> The problem: Starting at the top of the lines and going through the line with "coord(21,110)", swap "GUI agent" for "screen agent" and give those lines again with nothing else changed.

[Rows of pointing data]
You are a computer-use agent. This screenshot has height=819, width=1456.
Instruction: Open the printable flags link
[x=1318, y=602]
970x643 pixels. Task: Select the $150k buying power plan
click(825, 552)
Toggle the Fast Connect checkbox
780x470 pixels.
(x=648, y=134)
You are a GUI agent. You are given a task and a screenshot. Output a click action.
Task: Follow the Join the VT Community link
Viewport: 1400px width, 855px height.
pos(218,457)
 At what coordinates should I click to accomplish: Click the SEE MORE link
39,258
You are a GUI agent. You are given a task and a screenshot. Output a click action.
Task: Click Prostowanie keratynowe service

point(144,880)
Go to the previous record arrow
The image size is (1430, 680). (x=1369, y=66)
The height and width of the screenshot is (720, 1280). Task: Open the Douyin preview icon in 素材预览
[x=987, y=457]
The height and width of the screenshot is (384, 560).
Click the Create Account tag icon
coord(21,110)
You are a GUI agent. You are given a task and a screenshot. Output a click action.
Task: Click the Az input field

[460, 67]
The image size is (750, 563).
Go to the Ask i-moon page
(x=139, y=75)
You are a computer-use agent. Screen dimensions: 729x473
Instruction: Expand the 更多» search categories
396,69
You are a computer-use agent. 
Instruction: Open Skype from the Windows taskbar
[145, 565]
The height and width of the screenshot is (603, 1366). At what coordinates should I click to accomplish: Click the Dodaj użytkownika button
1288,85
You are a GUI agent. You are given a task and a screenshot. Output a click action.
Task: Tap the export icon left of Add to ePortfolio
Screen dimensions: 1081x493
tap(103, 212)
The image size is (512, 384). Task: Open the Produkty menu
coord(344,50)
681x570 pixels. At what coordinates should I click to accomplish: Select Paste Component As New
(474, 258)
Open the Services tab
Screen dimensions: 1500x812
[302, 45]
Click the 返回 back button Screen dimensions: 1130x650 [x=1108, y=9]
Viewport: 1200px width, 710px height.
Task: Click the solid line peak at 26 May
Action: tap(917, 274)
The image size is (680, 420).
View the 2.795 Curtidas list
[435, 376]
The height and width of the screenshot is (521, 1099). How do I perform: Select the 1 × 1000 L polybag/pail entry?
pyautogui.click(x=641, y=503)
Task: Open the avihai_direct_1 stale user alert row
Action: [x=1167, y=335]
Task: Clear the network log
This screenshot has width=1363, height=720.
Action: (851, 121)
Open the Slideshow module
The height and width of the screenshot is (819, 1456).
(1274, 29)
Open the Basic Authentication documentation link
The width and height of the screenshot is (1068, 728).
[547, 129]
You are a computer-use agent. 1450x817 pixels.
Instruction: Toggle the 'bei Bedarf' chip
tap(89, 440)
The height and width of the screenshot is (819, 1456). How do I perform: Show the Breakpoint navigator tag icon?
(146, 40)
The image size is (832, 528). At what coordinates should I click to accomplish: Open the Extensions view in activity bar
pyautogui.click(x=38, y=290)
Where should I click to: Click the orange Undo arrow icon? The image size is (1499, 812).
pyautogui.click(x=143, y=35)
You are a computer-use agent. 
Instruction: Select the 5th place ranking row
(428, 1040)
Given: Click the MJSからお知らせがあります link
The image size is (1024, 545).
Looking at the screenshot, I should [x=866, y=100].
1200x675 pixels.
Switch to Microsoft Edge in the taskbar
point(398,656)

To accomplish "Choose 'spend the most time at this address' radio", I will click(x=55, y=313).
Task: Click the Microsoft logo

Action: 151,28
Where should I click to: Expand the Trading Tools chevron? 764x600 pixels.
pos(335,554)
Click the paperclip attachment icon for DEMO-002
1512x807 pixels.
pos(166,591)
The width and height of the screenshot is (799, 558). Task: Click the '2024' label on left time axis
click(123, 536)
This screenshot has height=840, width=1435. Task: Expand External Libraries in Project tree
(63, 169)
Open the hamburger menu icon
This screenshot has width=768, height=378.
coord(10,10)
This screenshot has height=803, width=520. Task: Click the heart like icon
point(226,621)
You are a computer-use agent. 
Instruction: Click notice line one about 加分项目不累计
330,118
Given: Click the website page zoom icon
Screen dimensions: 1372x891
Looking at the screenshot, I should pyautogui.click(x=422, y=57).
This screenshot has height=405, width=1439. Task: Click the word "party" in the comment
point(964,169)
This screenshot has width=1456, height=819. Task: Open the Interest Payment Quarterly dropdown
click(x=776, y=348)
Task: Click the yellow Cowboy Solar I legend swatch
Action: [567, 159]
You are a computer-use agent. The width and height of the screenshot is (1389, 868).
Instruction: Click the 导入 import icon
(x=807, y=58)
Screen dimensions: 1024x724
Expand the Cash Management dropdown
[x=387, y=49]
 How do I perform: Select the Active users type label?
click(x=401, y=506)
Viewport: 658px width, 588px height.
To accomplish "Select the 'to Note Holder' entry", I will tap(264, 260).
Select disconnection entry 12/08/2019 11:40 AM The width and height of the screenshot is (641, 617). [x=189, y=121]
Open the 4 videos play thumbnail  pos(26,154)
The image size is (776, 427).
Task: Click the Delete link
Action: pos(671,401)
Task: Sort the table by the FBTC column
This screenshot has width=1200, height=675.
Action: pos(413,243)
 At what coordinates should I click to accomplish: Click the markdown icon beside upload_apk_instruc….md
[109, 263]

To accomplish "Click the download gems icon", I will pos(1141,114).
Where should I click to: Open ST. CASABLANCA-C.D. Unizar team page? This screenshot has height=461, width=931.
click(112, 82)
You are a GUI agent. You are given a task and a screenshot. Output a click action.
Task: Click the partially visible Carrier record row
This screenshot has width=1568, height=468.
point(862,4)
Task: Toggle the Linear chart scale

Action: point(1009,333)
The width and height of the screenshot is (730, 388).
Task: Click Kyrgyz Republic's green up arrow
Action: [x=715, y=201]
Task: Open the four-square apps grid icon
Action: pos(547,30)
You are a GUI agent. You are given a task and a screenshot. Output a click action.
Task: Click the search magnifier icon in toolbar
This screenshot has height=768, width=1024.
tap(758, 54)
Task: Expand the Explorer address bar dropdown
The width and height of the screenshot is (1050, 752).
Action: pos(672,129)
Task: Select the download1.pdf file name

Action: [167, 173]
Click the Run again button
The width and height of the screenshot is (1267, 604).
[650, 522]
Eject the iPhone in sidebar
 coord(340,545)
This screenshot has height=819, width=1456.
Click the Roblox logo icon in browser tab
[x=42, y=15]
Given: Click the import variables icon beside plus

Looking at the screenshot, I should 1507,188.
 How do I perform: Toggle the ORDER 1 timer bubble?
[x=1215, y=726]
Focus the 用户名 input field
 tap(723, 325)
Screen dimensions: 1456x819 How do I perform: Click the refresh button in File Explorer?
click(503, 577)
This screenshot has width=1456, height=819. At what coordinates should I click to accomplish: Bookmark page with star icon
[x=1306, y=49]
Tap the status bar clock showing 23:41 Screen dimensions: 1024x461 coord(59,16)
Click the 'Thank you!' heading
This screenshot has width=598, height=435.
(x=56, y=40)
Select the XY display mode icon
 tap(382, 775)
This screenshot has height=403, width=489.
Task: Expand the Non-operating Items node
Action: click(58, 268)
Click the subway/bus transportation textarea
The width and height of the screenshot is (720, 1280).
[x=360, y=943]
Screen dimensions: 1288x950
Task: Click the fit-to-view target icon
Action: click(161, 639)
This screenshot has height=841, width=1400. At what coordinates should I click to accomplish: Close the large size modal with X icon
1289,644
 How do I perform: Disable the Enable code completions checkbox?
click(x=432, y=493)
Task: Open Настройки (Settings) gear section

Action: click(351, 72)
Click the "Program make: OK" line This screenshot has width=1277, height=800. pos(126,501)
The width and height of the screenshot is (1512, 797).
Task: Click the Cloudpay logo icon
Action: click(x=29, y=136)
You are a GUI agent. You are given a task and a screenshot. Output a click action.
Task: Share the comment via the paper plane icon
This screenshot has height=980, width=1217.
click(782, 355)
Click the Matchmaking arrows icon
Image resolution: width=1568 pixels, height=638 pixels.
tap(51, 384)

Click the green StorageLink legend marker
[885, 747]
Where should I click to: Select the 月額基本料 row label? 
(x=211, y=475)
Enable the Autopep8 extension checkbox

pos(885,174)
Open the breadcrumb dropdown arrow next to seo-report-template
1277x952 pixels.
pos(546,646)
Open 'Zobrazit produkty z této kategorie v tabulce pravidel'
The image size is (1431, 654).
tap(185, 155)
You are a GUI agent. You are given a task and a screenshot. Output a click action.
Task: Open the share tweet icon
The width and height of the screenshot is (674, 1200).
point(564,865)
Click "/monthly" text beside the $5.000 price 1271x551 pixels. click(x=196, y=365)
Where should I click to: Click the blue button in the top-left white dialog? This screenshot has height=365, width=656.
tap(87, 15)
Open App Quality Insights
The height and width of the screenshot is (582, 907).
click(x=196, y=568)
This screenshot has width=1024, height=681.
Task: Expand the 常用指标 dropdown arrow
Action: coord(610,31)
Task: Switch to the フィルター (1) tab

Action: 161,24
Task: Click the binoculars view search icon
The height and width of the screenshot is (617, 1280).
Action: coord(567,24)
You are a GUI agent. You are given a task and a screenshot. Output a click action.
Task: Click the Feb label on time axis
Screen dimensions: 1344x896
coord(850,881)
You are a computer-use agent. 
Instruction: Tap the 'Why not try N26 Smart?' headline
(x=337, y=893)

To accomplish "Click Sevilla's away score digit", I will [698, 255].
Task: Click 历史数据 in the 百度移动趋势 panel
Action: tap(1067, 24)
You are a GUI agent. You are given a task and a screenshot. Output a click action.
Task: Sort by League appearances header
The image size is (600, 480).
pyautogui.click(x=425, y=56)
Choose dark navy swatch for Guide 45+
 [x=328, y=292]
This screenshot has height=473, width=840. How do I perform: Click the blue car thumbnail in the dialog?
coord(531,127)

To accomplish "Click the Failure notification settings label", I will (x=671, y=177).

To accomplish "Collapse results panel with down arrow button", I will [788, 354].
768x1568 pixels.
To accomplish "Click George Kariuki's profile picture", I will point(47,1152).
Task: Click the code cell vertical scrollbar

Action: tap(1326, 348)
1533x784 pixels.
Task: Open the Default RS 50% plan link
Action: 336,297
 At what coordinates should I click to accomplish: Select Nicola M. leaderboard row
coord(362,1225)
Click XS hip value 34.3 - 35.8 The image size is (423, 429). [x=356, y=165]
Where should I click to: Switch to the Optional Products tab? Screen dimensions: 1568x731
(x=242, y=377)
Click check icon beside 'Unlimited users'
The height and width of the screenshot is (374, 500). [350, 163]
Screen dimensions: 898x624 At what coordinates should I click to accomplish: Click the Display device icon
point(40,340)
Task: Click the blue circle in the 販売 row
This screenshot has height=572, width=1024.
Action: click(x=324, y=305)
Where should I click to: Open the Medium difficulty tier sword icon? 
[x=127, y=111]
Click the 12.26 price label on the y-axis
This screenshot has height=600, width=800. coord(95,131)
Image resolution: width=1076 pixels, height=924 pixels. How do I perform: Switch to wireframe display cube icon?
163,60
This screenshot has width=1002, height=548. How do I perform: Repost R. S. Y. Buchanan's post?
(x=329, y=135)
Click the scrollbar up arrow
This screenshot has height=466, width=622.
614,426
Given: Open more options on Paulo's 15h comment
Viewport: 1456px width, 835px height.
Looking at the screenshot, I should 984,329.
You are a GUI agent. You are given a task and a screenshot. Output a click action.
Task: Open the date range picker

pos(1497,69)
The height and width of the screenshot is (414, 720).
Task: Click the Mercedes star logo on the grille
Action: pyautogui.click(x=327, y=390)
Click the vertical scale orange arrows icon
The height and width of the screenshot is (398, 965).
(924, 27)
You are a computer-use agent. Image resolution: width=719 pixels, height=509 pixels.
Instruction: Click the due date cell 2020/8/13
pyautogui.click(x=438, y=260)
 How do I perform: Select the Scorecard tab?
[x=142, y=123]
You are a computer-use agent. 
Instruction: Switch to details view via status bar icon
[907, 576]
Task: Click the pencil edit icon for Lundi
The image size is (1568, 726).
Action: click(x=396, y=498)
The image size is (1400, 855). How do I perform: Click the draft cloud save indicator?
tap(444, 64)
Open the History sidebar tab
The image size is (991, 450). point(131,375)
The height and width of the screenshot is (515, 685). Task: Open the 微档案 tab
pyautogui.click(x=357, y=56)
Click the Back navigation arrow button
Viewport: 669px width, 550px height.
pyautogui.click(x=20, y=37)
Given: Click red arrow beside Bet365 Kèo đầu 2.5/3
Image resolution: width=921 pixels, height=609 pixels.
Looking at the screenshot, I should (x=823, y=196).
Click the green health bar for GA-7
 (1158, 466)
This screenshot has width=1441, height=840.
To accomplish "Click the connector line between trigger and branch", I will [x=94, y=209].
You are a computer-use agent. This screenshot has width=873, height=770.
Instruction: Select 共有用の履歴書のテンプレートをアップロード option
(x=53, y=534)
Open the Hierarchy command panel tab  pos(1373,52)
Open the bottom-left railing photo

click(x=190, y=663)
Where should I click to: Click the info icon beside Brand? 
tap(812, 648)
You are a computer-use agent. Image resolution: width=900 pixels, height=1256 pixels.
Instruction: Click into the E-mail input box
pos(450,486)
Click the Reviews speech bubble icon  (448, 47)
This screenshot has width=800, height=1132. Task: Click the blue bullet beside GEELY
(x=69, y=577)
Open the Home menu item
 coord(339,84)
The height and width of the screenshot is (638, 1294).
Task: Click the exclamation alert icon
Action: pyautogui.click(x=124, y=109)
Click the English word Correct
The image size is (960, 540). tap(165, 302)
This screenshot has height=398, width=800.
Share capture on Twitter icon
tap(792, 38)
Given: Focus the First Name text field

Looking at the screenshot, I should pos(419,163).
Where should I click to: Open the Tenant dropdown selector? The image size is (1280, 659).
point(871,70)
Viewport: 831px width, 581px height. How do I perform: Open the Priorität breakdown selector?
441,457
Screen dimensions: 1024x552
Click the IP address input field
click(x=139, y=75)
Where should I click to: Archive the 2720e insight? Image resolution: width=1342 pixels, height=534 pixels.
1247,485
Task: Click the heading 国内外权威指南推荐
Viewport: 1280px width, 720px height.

> Result for this task:
You are a computer-use agent. This screenshot has height=819, width=1456.
Instruction: Open the printable flags link
[x=1318, y=602]
970x643 pixels. Task: Select the $150k buying power plan
click(825, 552)
Toggle the Fast Connect checkbox
780x470 pixels.
(x=648, y=134)
You are a screen agent. You are given a task and a screenshot. Output a click action.
Task: Follow the Join the VT Community link
Viewport: 1400px width, 855px height.
pos(218,457)
 At what coordinates should I click to accomplish: Click the SEE MORE link
39,258
You are a screen agent. You are given a task and a screenshot. Output a click action.
Task: Click Prostowanie keratynowe service

point(144,880)
Go to the previous record arrow
The image size is (1430, 680). (x=1369, y=66)
The height and width of the screenshot is (720, 1280). Task: Open the Douyin preview icon in 素材预览
[x=987, y=457]
The height and width of the screenshot is (384, 560).
Click the Create Account tag icon
coord(21,110)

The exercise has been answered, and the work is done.